Working data
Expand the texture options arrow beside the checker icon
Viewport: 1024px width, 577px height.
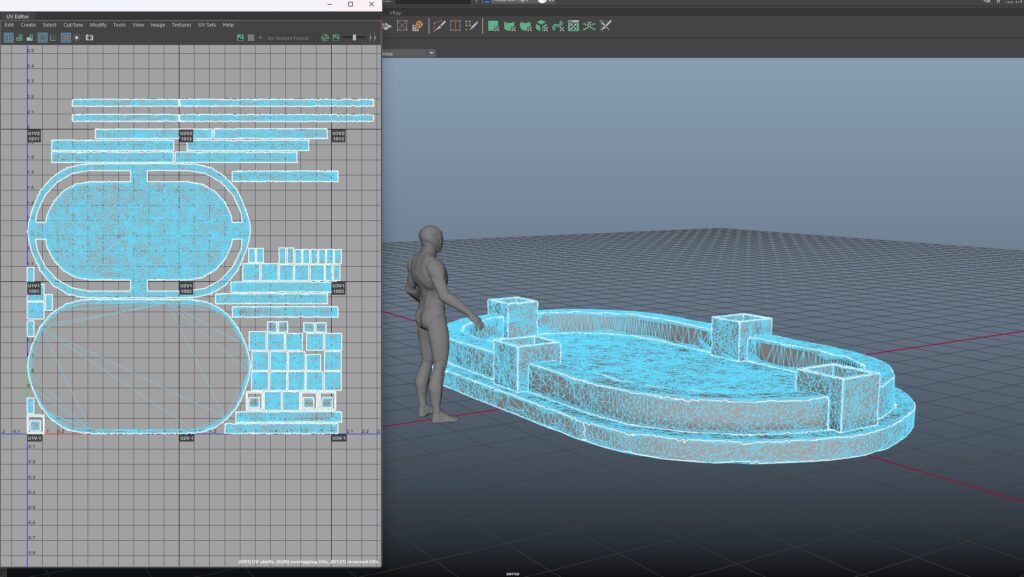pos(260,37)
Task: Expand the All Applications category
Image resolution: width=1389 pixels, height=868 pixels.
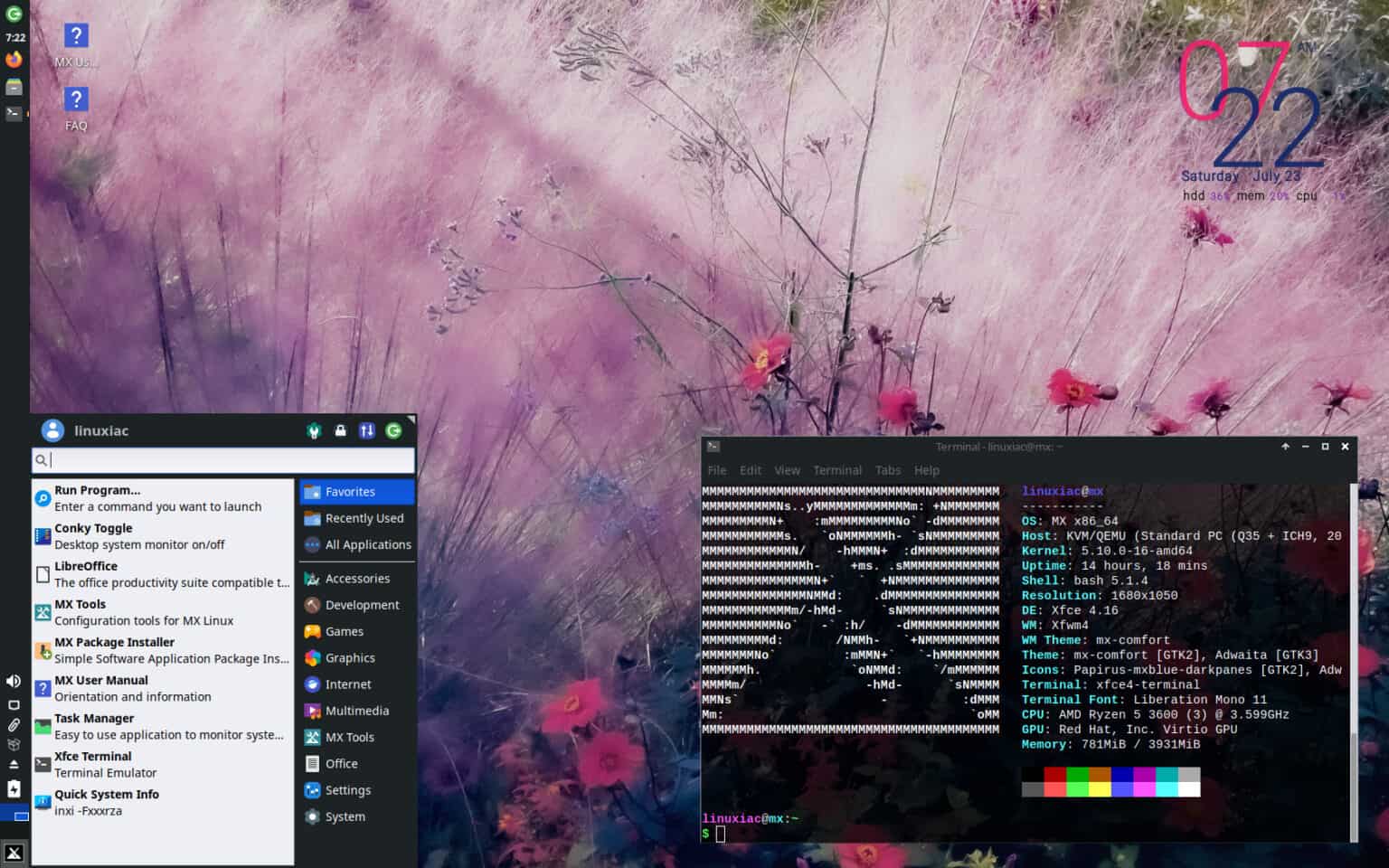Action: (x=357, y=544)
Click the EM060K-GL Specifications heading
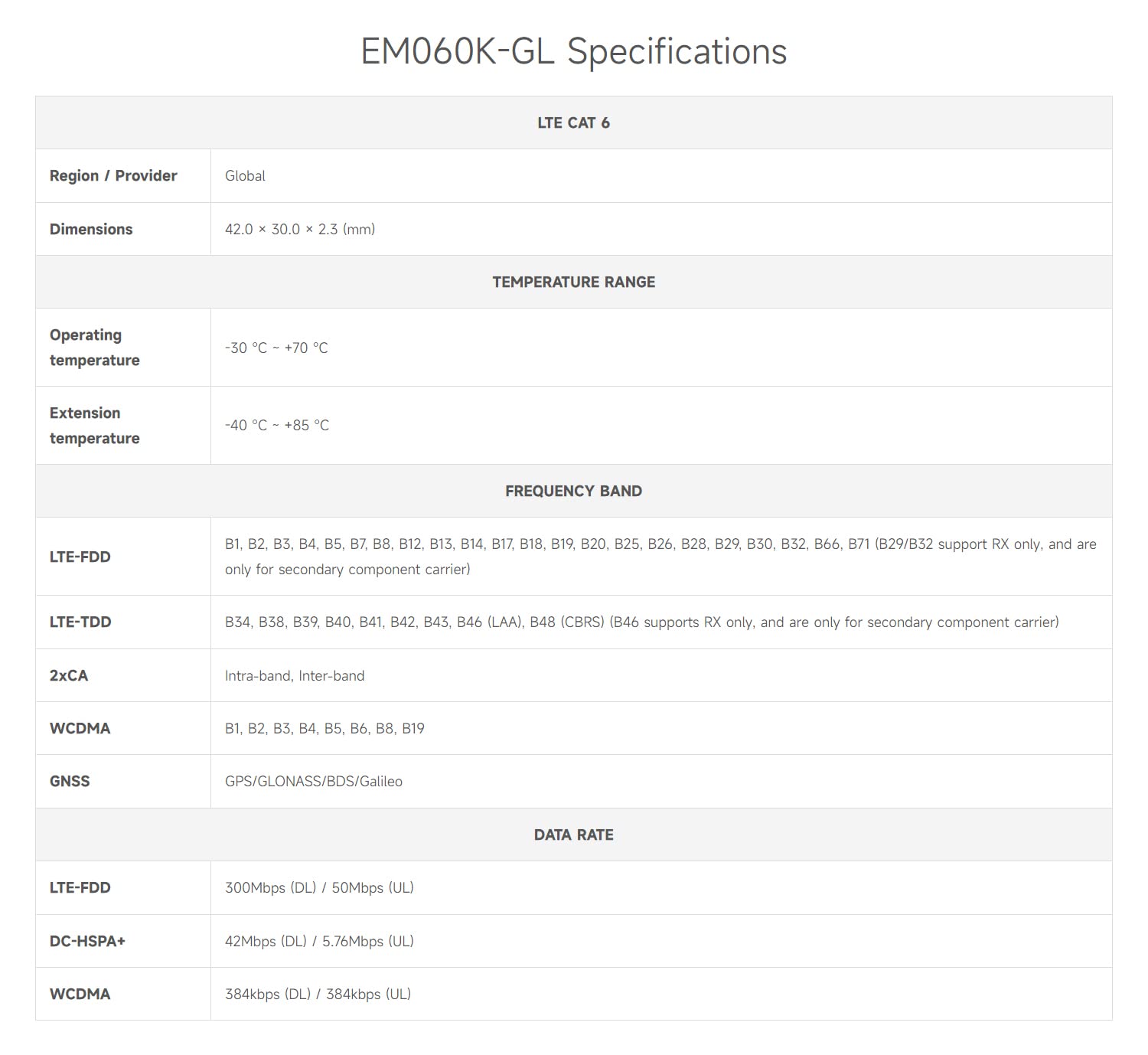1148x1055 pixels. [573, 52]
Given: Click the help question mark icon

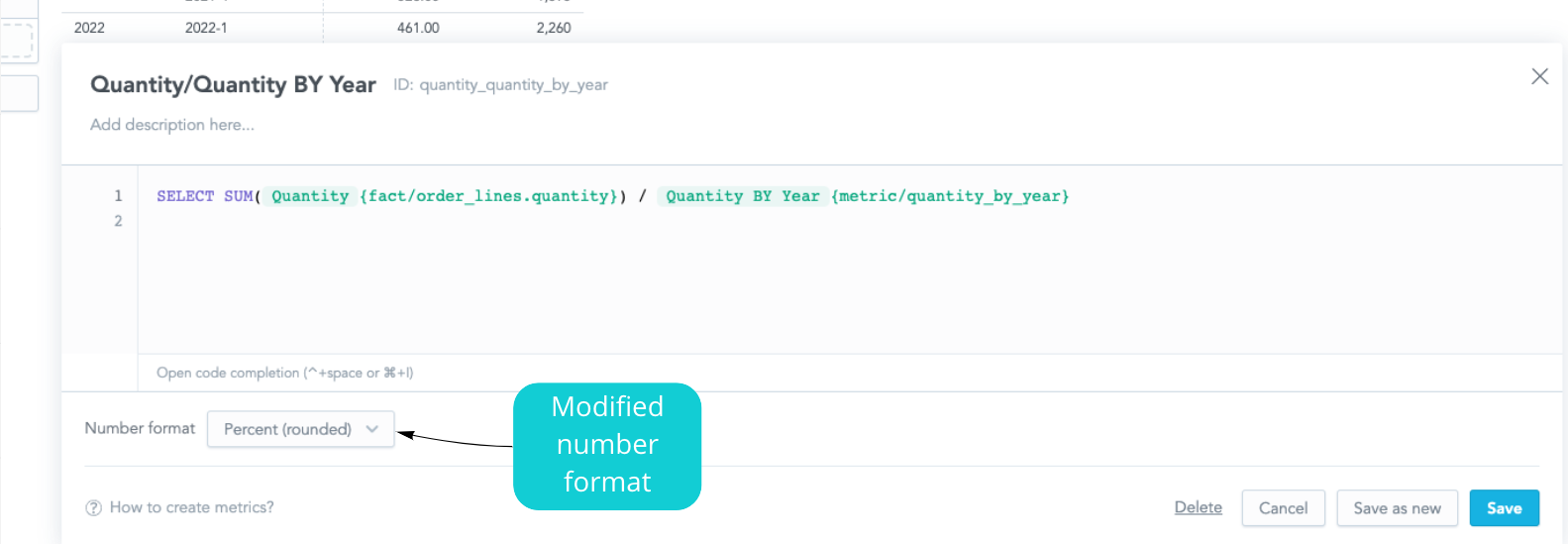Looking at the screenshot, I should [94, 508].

Task item
Only the lines from the one with "Click the EM060K-GL Specifications heading" through the last line of the listing belong in your answer; copy them exactly and skip the pictures.

Task output
Click the EM060K-GL Specifications heading
1148x1055 pixels. [573, 52]
Given: Click the help question mark icon

Looking at the screenshot, I should [94, 508].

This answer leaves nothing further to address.